_Requirements_
In the column on watching the war on television, when was the U.S. deadline for Saddam Hussein to leave his country?

_Document_
========
Alienation of war hits home

http://www.NewsAndOpinion.com | In the hours and days since 8 p.m. Wednesday, the U.S. deadline for Saddam Hussein to leave his country or face American-made Armageddon, I've been like a guy on Super Bowl Sunday with the remote control, flipping channels madly, looking for the latest play.

Everything is too much, and yet I can't get enough. The urge to know trumps the urge not to know. The compulsion to feel what's happening "out there" conquers the instinct to avert one's eyes. It is an altogether strange experience, even for those who were tethered to the TV during the first Gulf War.

Technology has taken yet another broad leap since those relatively innocent days. Today we not only have smart bombs, we have brilliant bombs. They're so smart we can practically chat with them as they make their way toward a faraway target directed by a distant satellite. I half expect to hear a missile remark just before kaboom: "Make my day!"
========
_Material_
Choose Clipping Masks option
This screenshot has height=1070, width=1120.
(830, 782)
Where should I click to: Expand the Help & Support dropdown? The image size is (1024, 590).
========
_Response to the task_
8 p.m. Wednesday